Text shown:
━━━
Since WRAL's investigation of DNA testing three years ago, changes at the SBI crime lab have paid off, agents say. New equipment and new agents helped transform the productivity of DNA testing. Evidence from more than 6,000 rape cases that sat on local police department shelves for years are cleared and now being analyzed, the SBI says.
Since January of last year, the SBI tallied 145 DNA matches, or "hits," to suspects -- far more than the previous 11 years combined.
"We're taking cases that no one has any idea who may have done it, and we're able to tell them that, and it's made a world of difference in the morale of our unit," SBI Special Agent Chris Parker says.
But success breeds new challenges. Now, the lab cannot keep up with the DNA analysis and computer entry of felons. There is a current backlog of nearly 40,000 samples from crimes waiting to be solved.
"Every time we upload 2,000 of 3,000 samples, we're able to solve anywhere from five to seven or eight hits," Parker said.
━━━
What is needed: Resume the article on DNA testing at the SBI crime lab, starting after its final sentence.

Data excerpts:
━━━
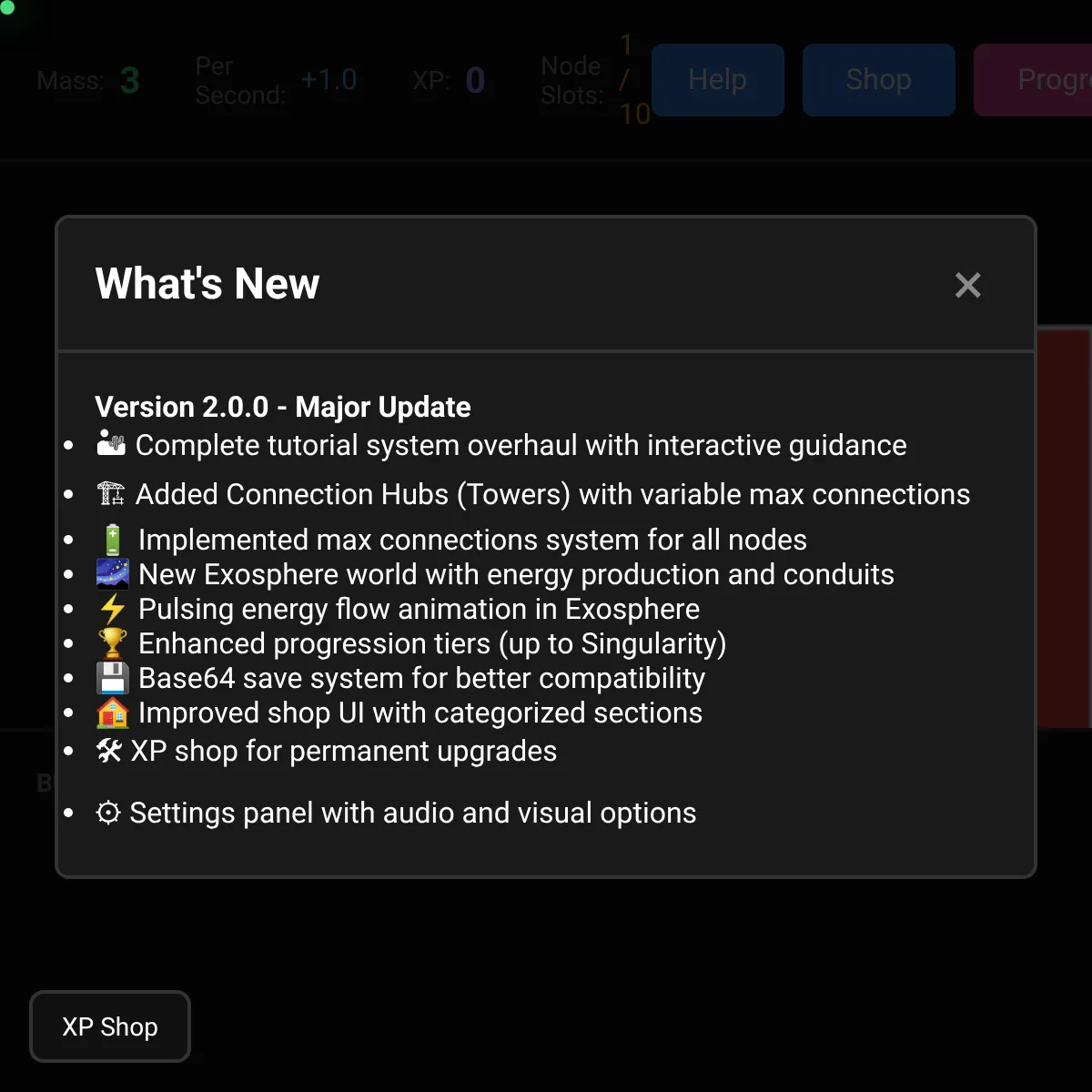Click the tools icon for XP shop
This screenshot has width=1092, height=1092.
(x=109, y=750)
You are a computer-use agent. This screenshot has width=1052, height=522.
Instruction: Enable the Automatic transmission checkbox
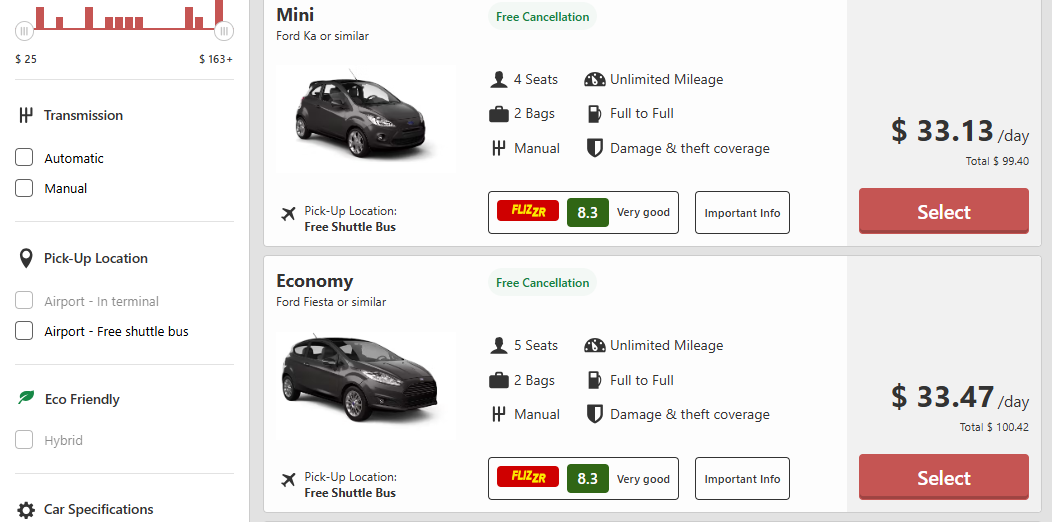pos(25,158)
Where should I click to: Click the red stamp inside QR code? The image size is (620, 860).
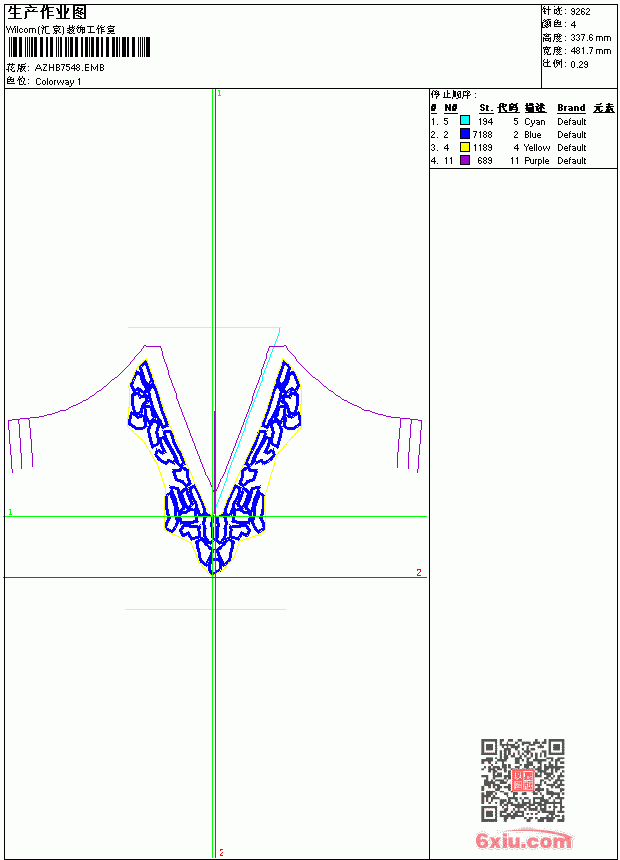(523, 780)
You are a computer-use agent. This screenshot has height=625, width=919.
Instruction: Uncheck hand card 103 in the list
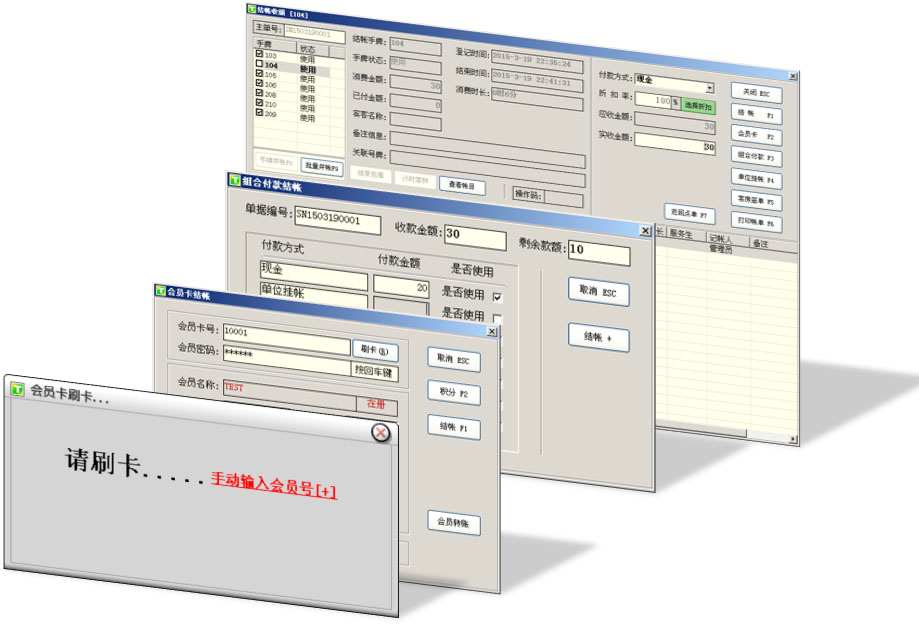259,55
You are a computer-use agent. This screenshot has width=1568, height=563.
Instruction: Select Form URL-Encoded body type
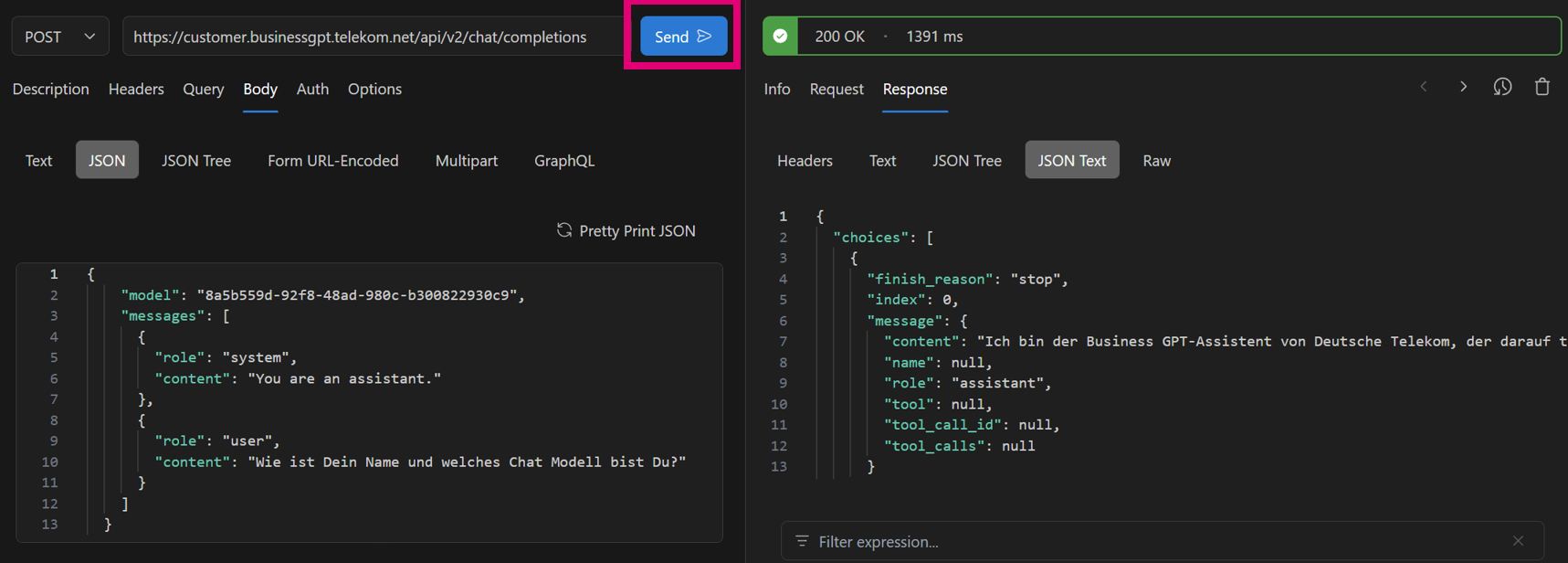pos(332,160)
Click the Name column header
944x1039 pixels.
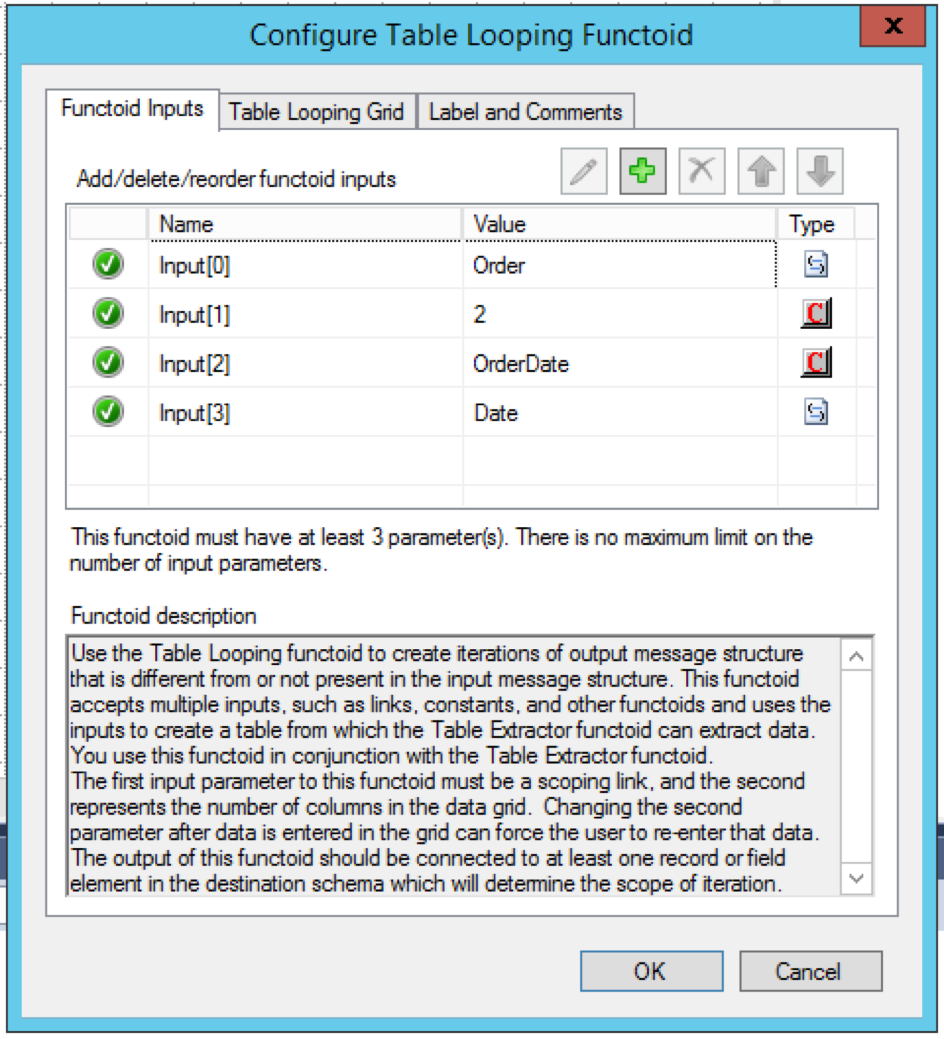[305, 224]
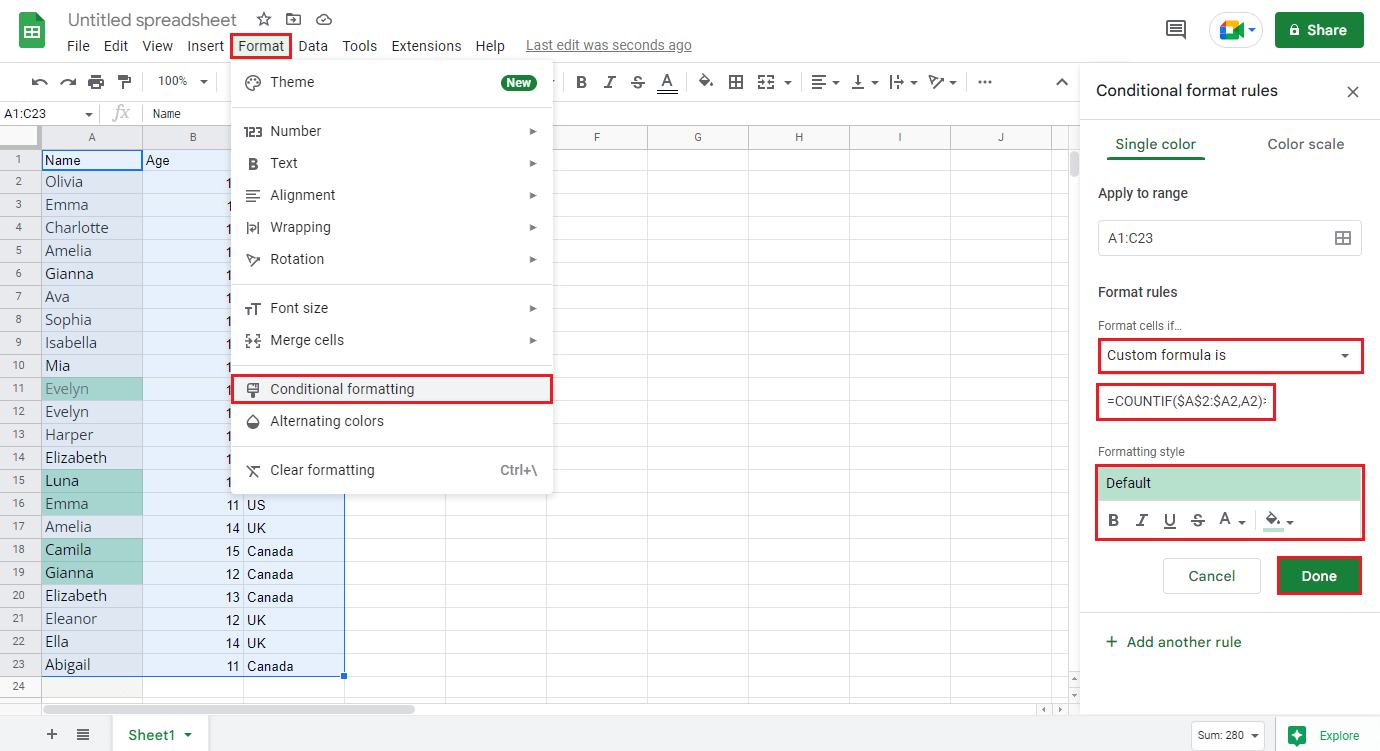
━━━
Answer for this exercise:
The SBI estimates entering 40,000 new DNA samples into the database could yield 60 or 70 hits to cold cases.
By law, all convicted felons must submit DNA to the state's database.
"Obviously the larger your database is, the more success you're going to have," Parker said.
Another challenge may also lie ahead for the team of agents at the lab.
Legislative leaders left out requested DNA analysts in the state budget. North Carolina Attorney General Roy Cooper says public safety is at risk if they have to stop their work.
"If we don't get these samples into the database quickly, then there could be a rapist walking the street or a murderer walking the street."